PROBLEM TO SOLVE
Reproduce the passage of the South Luangwa camp newsletter below, word for word, from "This is what" up to and including "was never there!".
# Start of SELECTED EXCERPT
Greetings to all!
Well there’s a new photographic kid on the Shenton block and as you all know it’s not me.
This is what I’m up to these days, being a Mum; I do school runs and oversee play dates. All the while the wilds of the South Luangwa are continuing along their wild ways almost as though I was never there!
A dear friend and annual repeat guest of ours hasn’t been able to make it so far this year owing to other commitments. He recently sent me a photo of a bee amongst lavender, I reciprocated with a dragonfly on a blossom in mutual commiseration. One must grab one’s wildlife wonders in whatever dose nature serves them up.
Derek picked up one of my hastily discarded cameras – after all I had pinched the video to record our flourishing offspring so the poor man can see as well as hear what they’re up to – and he hasn’t looked back (on losing the video that is).
Video can be a bit tricky when you’re guiding. Derek used to come home and tell me about the phenomenal sightings and I’d of course ask if he managed to record it for our Youtube site – he rarely had, by the time he had positioned the vehicle in the best way for the guests and made sure he’d stayed on top of the action most of the best stuff was often over. Whereas with stills, even after he has the vehicle beautifully positioned for everyone on board, there is always time to squeeze off a couple of shots. He’ll share a few with you later in this newsletter
In other highlights this month we recently had eminent French photographer Francois D’Elbee come and stage a shoot at the camp, purely for the purpose of taking marketing shots. We are well known for having been fairly useless on the marketing photo front (I hear chuckles amongst the agent corps as I write), which is fairly ironic for a specialist photographic operation. If agents asked me for stunning wildlife shots to put in their brochures I had a million, whereas we had remarkably few great photos that showcased our product
It’s quite tricky to take your own activities marketing shots. For starters you always need to have two vehicles moving together one for the photographer to sit in and one for the guests. This is something we try and avoid for our guests as we do our best to have them feel they are in the wilds on their own not with a million other vehicles. Secondly, if there did happen to be another car on a sighting, they were the last thing I was interested in photographing, no matter how good for the business it would have been. Any wildlife photographer worth their salt knows that when you have an image in your sights a sort of red haze descends and you do not take your eye away from that viewfinder for love nor money. It doesn’t matter if your neck is aching, your arms close to breaking and the person next to you (usually my husband) is shouting in your ear “Babe, look at that purple polka dotted hippo doing the Hoopla” you DO NOT MOVE, you DO NOT BLINK, you remain focused on your subject, quite possibly internally saying to your beloved “shudupshudupshudupshudup, don’t move you’re rocking the car shudupSHUDUP!!!” and wait for that priceless moment when your subject does that spectacular something that you just knew, if you waited long enough, that they would do. It’s MAGIC – give every hunter a camera I say – but I digress.
# End of SELECTED EXCERPT
# Start of STORED DATA
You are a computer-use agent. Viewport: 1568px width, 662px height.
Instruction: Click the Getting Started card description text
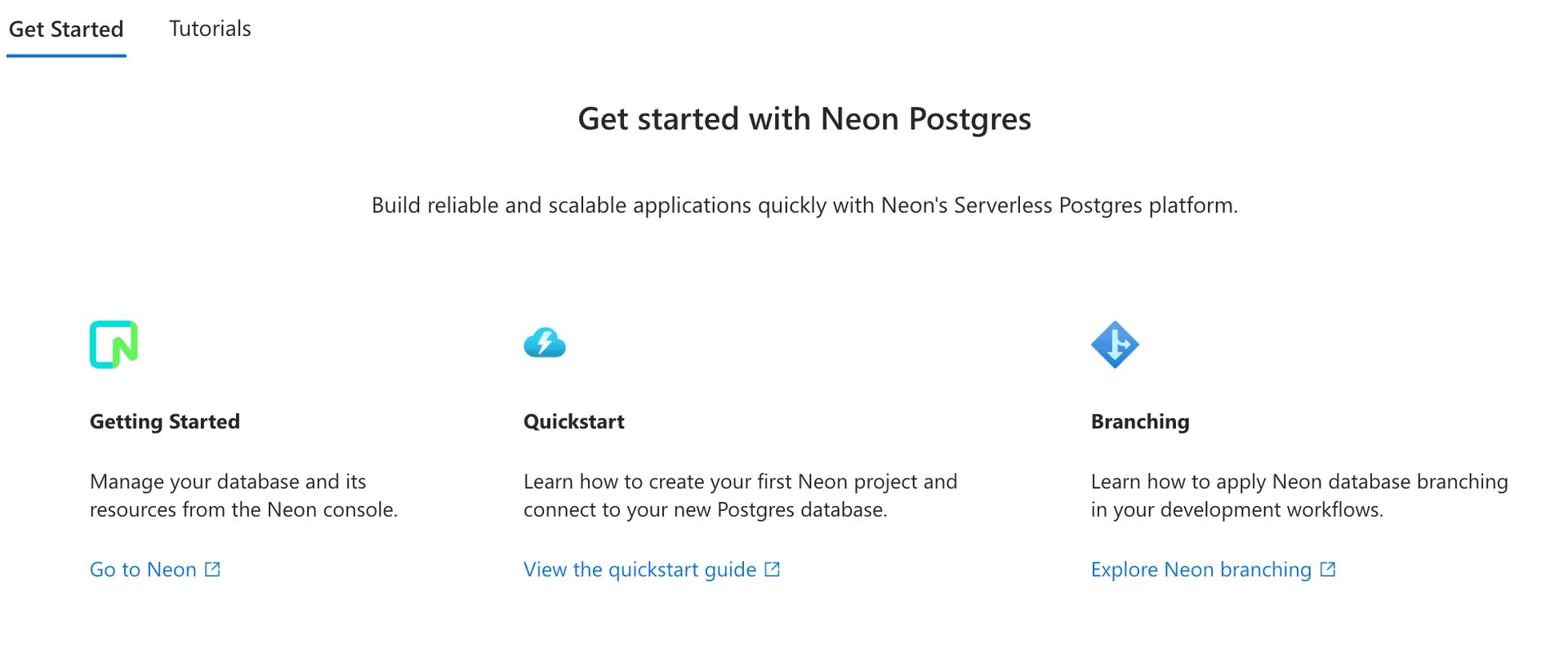point(243,495)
# End of STORED DATA
RESPONSE TO THE EXERCISE
This is what I’m up to these days, being a Mum; I do school runs and oversee play dates. All the while the wilds of the South Luangwa are continuing along their wild ways almost as though I was never there!